Что нужно сделать: Перепишите целиком отрывок об этнографическом изучении России, ничего в нём не меняя.

Текст для чтения:

Наши лучшие люди чувствовали, что все будущее развитие России пришло бы в застой, если бы продолжалось подобное незнание своего собственного народа, и литература сделала все возможное, чтобы ответить на те великие вопросы, которые осаждали мыслящего человека на каждом шагу его общественной и политической деятельности. В двадцатилетие — с 1858 по 1878 год — началось в России этнографическое исследование страны по такой широкой программе и в таких размерах, каких мы не встречаем нигде ни в Западной Европе, ни в Америке. Памятники древнего народного творчества; обычное право различных частей и национальностей империи; религиозные верования и формы богопоклонения, а также еще более социальные стремления, характеризующие многие русские религиозные секты; чрезвычайно интересные обычаи различных частей империи; экономическое положение крестьян; их домашние ремесла, колоссальные артельные рыбные ловли в юго-восточной России; тысячи разнообразных форм народных артелей; «внутренняя колонизация» России, которую можно сравнивать с таковой же лишь в Соединенных Штатах; эволюция идей земельной собственности, — все эти вопросы сделались предметом самых настойчивых изысканий.

Исходные данные:

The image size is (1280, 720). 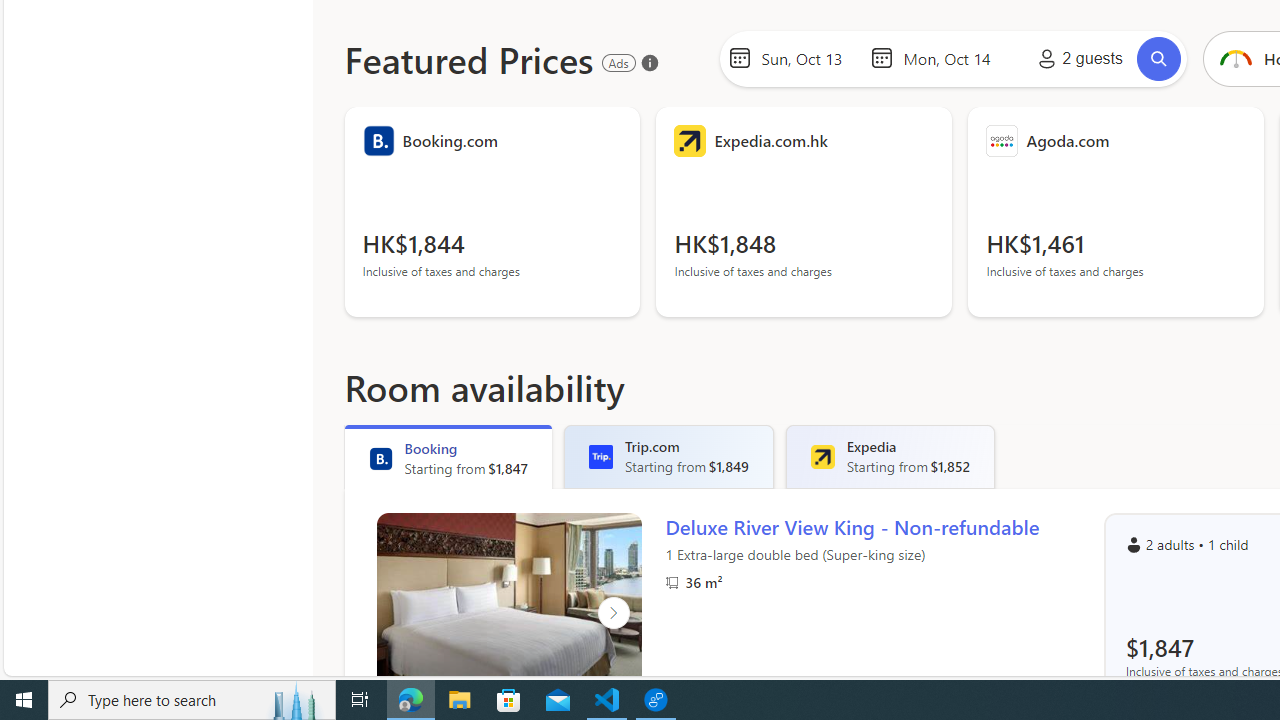 What do you see at coordinates (1002, 140) in the screenshot?
I see `'Vendor Logo'` at bounding box center [1002, 140].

Решение задания:
Наши лучшие люди чувствовали, что все будущее развитие России пришло бы в застой, если бы продолжалось подобное незнание своего собственного народа, и литература сделала все возможное, чтобы ответить на те великие вопросы, которые осаждали мыслящего человека на каждом шагу его общественной и политической деятельности. В двадцатилетие — с 1858 по 1878 год — началось в России этнографическое исследование страны по такой широкой программе и в таких размерах, каких мы не встречаем нигде ни в Западной Европе, ни в Америке. Памятники древнего народного творчества; обычное право различных частей и национальностей империи; религиозные верования и формы богопоклонения, а также еще более социальные стремления, характеризующие многие русские религиозные секты; чрезвычайно интересные обычаи различных частей империи; экономическое положение крестьян; их домашние ремесла, колоссальные артельные рыбные ловли в юго-восточной России; тысячи разнообразных форм народных артелей; «внутренняя колонизация» России, которую можно сравнивать с таковой же лишь в Соединенных Штатах; эволюция идей земельной собственности, — все эти вопросы сделались предметом самых настойчивых изысканий.